Mott Street. Manhattan. 1936.

These were tough times in a tough place.  One might go so far as to say that things back then were even tougher than they are now.  Not that you’d know that from the way certain hysterical folks act as if the apocalypse is upon us.

Anyway, times were so tough on Mott Street that Dorothy Day knew that if she was going to dedicate her life to helping others -- and that is what the Catholic Worker movement she found was all about -- Mott Street was a good place to start.

It was always an immigrant enclave; the Irish in the 19th century, Italians when Day and her cohorts moved in.

“The neighbors at first were distrustful of the Worker,” writes Irish American author and Dorothy Day’s granddaughter Kate Hennessy, in her new book Dorothy Day: The World Will be Saved by Beauty.

The local Italians believed Day and her do-gooder pals were Protestant missionaries.  Things didn’t get much better when the locals learned that the Catholic Workers were no fan of Italy’s dictator Benito Mussolini.

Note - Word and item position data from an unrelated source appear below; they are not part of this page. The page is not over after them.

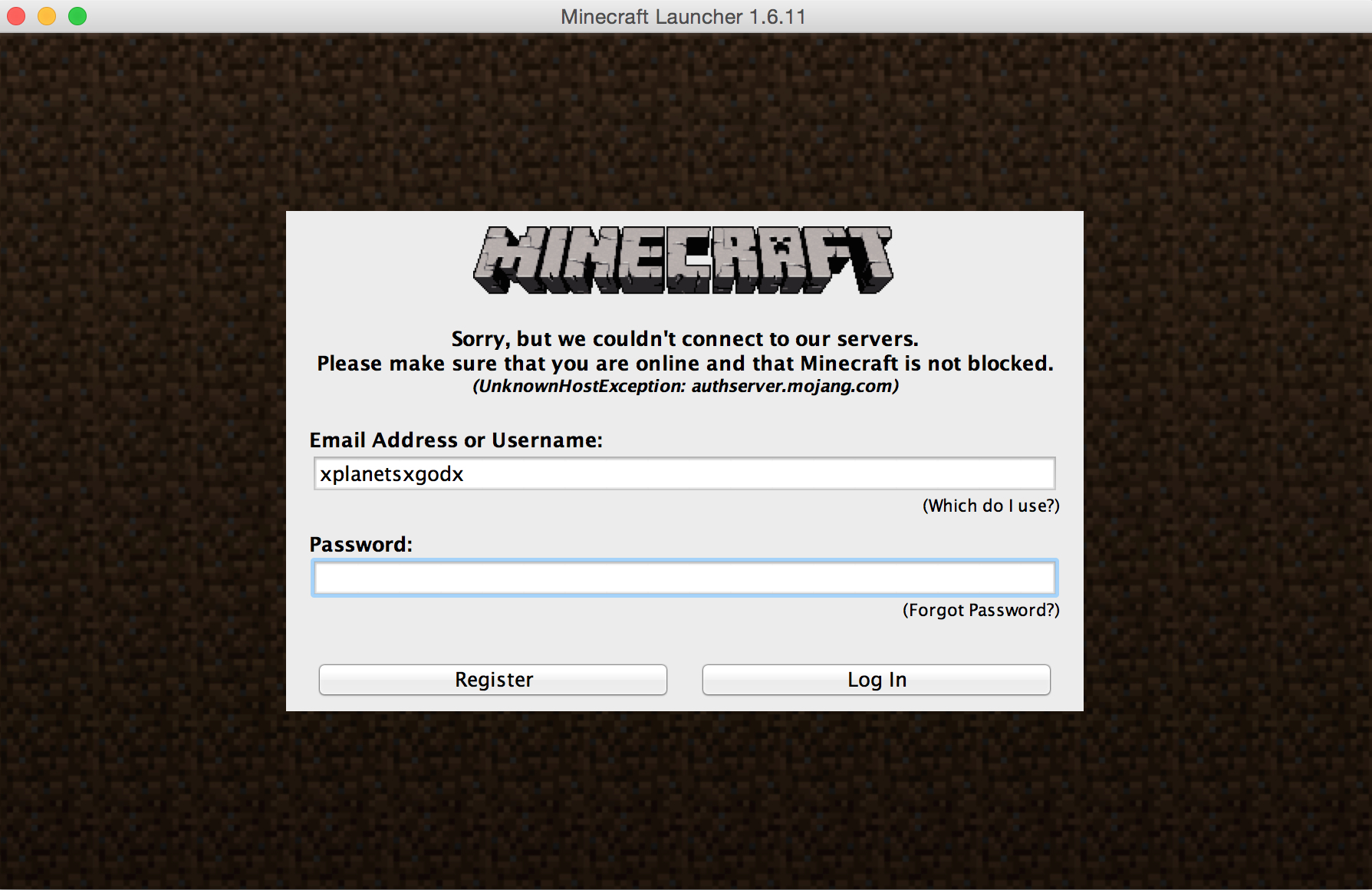Click the UnknownHostException error detail text
The height and width of the screenshot is (890, 1372).
click(x=686, y=386)
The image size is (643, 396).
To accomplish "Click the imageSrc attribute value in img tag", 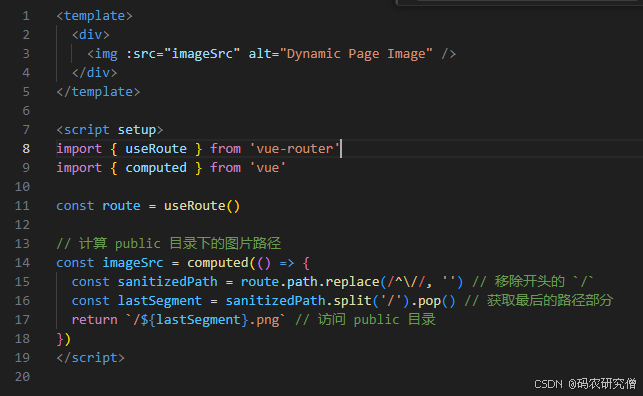I will [x=202, y=54].
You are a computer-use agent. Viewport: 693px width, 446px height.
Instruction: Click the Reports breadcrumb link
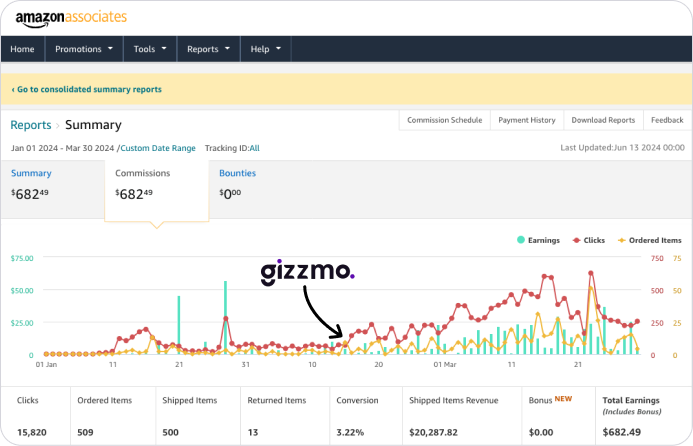click(31, 125)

As Hennessy, who lived for years in Ireland notes, many Mott Street tenements had “Mussolini statues in their windows and Mussolini photos in their homes.”

Again, many hysterical people these days make it seem as if, in the good old days, immigrants came to America, and once they went through Ellis Island, dumped all of their old-world attachments at the foot of the Statue of Liberty, and settled in America wearing cowboy hats and waving the red, white and blue.

But, of course, it wasn’t just the Italians who needed Dorothy Day’s help.  It was the Irish, too.

There was a fellow Hennessy refers to as Mr. Breen, who spent his nights at “a municipal shelter on a dock at South Ferry that put up more than two thousand people a night.”

A municipal shelter?  Why, that almost sounds like it is paid for by the government. 

But if you listen to certain hysterical voices these days, they make it seem as if past immigrants would never ever come to America so that they and their children could get “government handouts.”

Go figure.  In fact, Hennessy was recently interviewed on NPR, and show host Dave Davies said, “A lot of poor people in New York were Catholic, right? There were a lot of Italians and a lot of Irish and other folks who were Catholic. And then people show up in need, and (Dorothy Day) just starts, figures out a way to provide help.”

And for this, quite a few people are currently laboring to make the case that Hennessy’s grandmother was, in fact, a saint.  Go figure.

I recently asked Hennessy, via email, what her mother would think of the current political climate in the U.S.

“Ah, well, my grandmother didn't hold much faith in politics, and she witnessed the most volatile times of the 20th century in the U.S. So, I doubt that anything would surprise her,” she replied.

“I think she would despair in terms of how people are suffering, along with the amount of conflict and divisions between us on many levels, and she would keep reminding us of the cost of war. I suspect that she also would have been at Standing Rock.”

Hennessy is referring to the American Indian reservation where protesters sought to stop the Dakota Access Pipeline project.

“I think that would have been her kind of protest,” adds Hennessy.

Hennessy, whose Irish American father married Dorothy Day’s daughter Tamar, lived in Connemara for seven years, as well as Co. Sligo for over a year.

“I find the landscape, the culture, the mythology, and the people in Ireland speak to me, and it is hard to stay away. For me Connemara is one of the most beautiful places on earth, and Sligo has an extraordinary mythological landscape,” she says.

Ireland also brought something else important to Hennessy’s family.  Back on Mott Street, an Irish immigrant named Steve Johnson, as well as his wife, showed up “in need of help,” Hennessy notes.

Dorothy Day helped them.  They helped Dorothy raise Tamar.

Kindness paid back with kindness.  These days, that almost seems like a radical act.